Case Study: Dubawa Audio
Dubawa Audio is an innovative AI-powered tool developed by the Centre for Journalism Innovation and Development (CJID) to address the…
Dubawa Audio is an innovative AI-powered tool developed by the Centre for Journalism Innovation and Development (CJID) to address the challenges of monitoring and fact-checking radio content in sub-Saharan Africa. This case study explores the journey from ideation to implementation, highlighting key lessons for small newsrooms in the region looking to adopt AI solutions.
Background
Radio is the primary mass media in Africa, especially in rural areas where internet penetration is low, making it crucial for information dissemination and fact-checking. The vast amount of radio content produced daily makes manual monitoring and fact-checking nearly impossible. There was a need for an automated solution to transcribe, archive, and extract claims from radio shows.
As the Head of Innovation at CJID, Monsur Hussaine, explained, they “set out to achieve this [Dubawa] because the radio is the mass media in Africa. That’s where the majority of Africans get their news. Yet there’s no documentation on the radio.”
The sheer number of radio stations, many of which run 24 hours a day, makes it nearly impossible for any human to effectively track and analyse all the content and information being disseminated on the platform. As a result, fact-checkers have traditionally struggled to keep up with misinformation and disinformation spread on radio programs.
CJID decided to improve monitoring efficiency by automation. “That was why we set out to build a tool that’d monitor the information being disseminated on the radio, by transcribing, archiving and extracting claims from the radio shows”, says Hussain.
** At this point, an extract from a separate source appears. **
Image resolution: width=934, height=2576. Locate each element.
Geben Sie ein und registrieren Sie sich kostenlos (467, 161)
Ideation: Identifying the Need for Dubawa Audio AI
The ideation process for Dubawa Audio AI began with recognising the documentation gap in radio content, despite its cultural importance in Africa. The team conducted user research and feasibility studies with journalists and fact-checkers to understand the challenges they faced. They identified specific examples, like the Brekete show, where disinformation flourished due to a lack of efficient monitoring and the show’s emotional appeal. This led to the conception of a tool that could automate the processes of monitoring, transcription, and claim identification.
Through this process, the vision for Dubawa Audio AI took shape as a solution that would use artificial intelligence to transform how radio content is monitored and fact-checked across Africa, addressing a critical need in the fight against misinformation.
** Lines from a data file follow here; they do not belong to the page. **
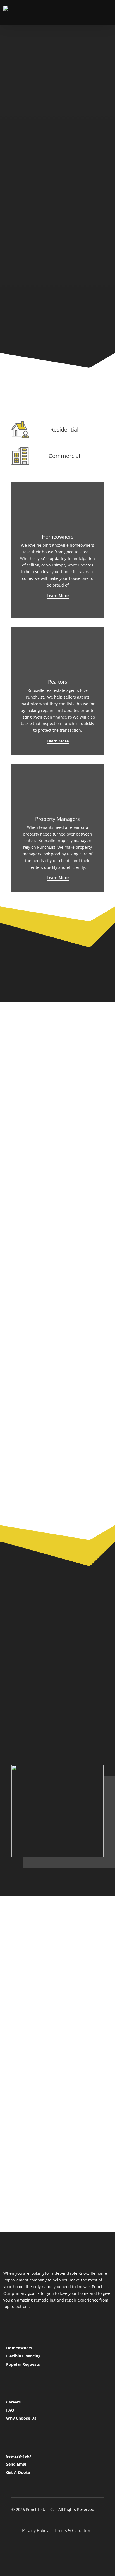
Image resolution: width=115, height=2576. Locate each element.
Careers (13, 2402)
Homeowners (19, 2347)
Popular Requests (23, 2364)
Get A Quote (18, 2472)
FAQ (10, 2410)
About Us (30, 1716)
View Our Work (47, 283)
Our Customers (48, 313)
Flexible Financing (23, 2356)
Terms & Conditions (73, 2531)
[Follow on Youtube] (70, 2548)
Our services (34, 174)
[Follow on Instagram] (57, 2548)
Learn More (58, 595)
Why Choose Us (21, 2418)
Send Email (16, 2464)
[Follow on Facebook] (44, 2548)
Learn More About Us (45, 1964)
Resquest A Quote (41, 1738)
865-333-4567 (18, 2456)
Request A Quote (39, 197)
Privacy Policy (35, 2531)
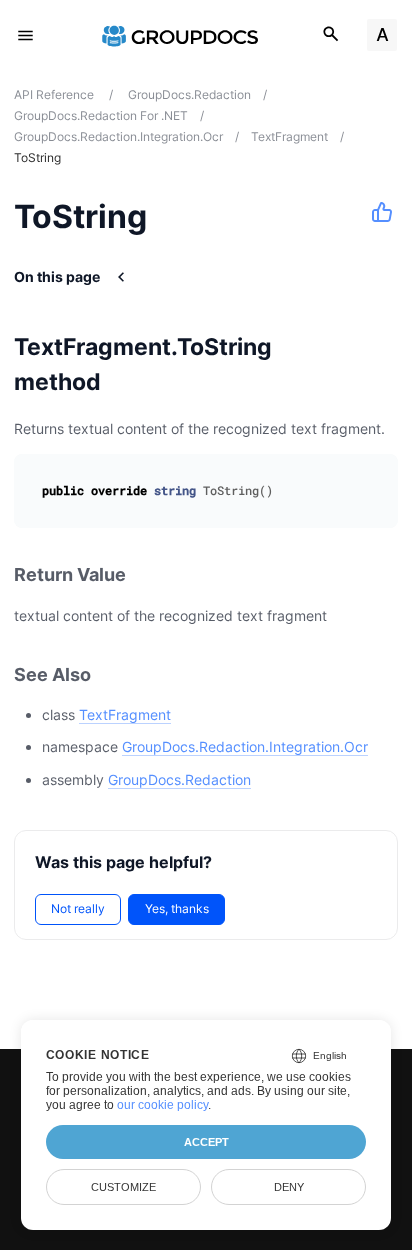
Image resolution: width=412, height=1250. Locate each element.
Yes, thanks (177, 908)
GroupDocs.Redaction (179, 779)
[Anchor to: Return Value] (148, 575)
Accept (206, 1142)
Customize (123, 1187)
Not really (78, 908)
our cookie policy (162, 1105)
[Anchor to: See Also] (113, 674)
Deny (289, 1187)
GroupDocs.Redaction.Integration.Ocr (245, 746)
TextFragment (125, 714)
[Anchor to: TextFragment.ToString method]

Building the Tool: Features and Core Functionalities
From the outset, Dubawa Audio AI aimed to address two core functionalities: transcribing radio shows by automatically converting audio into text, which could be archived and referenced later, and claim extraction to identify specific statements from radio broadcasts that require fact-checking.
As the developers worked on improving these core features, they realised that the archival function provided an unexpected benefit. By storing large volumes of transcribed radio content, they had effectively created a radio monitoring tool. The developer noted, “Based on the archival of all these transcriptions, we’ve actually designed a radio monitoring tool, which means by making our data public, anybody can track what’s going on on the radio. One could search for a keyword, and see anywhere it has been mentioned on all of these radio shows, and be able to understand the context in which it was mentioned.”
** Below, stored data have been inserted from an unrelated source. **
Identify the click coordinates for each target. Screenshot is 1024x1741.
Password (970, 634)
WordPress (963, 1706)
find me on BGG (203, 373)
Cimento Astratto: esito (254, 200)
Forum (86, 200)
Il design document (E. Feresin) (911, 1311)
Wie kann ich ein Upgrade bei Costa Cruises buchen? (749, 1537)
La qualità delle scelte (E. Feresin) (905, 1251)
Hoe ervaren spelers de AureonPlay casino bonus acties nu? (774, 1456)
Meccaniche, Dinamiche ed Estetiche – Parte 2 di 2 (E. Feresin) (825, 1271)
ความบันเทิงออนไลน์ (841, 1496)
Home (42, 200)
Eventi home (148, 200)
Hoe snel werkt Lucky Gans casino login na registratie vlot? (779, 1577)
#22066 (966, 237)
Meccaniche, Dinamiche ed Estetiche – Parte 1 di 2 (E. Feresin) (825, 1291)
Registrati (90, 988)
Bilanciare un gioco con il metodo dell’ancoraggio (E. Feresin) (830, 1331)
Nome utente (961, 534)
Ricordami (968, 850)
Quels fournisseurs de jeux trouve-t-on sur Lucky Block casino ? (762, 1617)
The radio monitoring feature evolved through several iterations from the initial solution. The team now has an archive of transcribed radio shows, which they are looking to make public to allow people to monitor ongoing broadcasts in real-time.
Development and Implementation
Monsur describes the development process: “This is a tool that people have not built before, and this is the first tool with that niche capability, perhaps anywhere in the world, so there was no template to follow. It just involved a lot of testing and experimenting.”
Initially, they started with the Google transcription tool, which did not work well due to accent and dialect barriers. The issue persisted with other transcription tools, leading the team to partner with a local transcription company. They leveraged hours of radio recordings to manually transcribe shows, building a more accurate dataset.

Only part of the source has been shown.